One of the most frequent questions we’ve been asked is “Why did you call it a Memorial?” Great question! We didn’t invent the word. Our church has been passing Memorials for a long time. The Muhlenberg Memorial of 1853 is a really famous one. Basically Memorials are open letters to the church. When they are passed by General Convention, they are meant to guide the work of General Convention, and they also are commended to the whole church.
So what are the exact rules for a Memorial? What exactly is it? For that, we have to dig deep into the Blue Book, an official set of reports coming to General Convention 2015. On page 125, under the Proposed Rules of Order for the House of Deputies, you find this language, which itself is an update of longstanding practice.
VII. Resolutions and Memorials
A. Resolutions. Resolutions are matters by which the House or the General Convention speaks to a particular subject or matter, amends the Constitution or Canons, or expresses the mind of the House.
1. Memorials are statements about matters of great importance that urge General Convention to take action on a particular topic.
2. Memorials are referred to a legislative committee to inform the committee’s work and deliberation.
3. A committee may propose a resolution in response to a memorial.
C. Form. A Resolution or Memorial will take the form prescribed by the Secretary.
D. Proposing. A Resolution or Memorial may be proposed by:
1. a Deputy, if:
i. three other Deputies endorse the resolution; and
ii. the Deputy proposes no more than three resolutions.

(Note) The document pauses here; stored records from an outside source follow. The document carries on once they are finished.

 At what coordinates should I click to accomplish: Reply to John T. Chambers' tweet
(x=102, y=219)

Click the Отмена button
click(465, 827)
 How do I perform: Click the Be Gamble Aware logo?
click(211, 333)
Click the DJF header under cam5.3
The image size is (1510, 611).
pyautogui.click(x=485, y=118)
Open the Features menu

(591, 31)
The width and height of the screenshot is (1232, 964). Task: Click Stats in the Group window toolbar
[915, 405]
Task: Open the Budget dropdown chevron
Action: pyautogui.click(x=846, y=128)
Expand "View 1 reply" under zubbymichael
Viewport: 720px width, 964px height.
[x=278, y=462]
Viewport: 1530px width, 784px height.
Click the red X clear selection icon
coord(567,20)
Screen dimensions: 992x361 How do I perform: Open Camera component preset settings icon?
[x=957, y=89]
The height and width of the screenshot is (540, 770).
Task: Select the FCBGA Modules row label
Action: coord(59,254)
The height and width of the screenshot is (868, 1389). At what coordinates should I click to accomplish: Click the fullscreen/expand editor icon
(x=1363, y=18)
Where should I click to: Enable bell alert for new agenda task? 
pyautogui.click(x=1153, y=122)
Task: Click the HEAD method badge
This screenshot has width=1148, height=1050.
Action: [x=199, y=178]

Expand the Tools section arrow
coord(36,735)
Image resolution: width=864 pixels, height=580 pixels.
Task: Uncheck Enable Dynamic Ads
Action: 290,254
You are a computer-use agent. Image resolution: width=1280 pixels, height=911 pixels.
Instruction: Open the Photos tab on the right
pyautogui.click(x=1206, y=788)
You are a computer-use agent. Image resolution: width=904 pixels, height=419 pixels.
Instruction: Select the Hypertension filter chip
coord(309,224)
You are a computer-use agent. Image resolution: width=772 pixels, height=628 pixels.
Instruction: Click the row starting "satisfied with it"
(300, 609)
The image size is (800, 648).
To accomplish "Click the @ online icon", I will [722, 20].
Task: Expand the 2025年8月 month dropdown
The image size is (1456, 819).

2. the President of the House of Deputies;
3. a House of Deputies Committee;
4. a Message from the House of Bishops;
5. a Diocese;
6. a Province;
7. a Standing Commission, Task Force, or body required to report to the General Convention; or
8. the Executive Council.
And there you have it! The language is archaic, but it conforms to the rules of order by which we are all governed. Most important, a Memorial is a document that can guide our work at General Convention and throughout the church.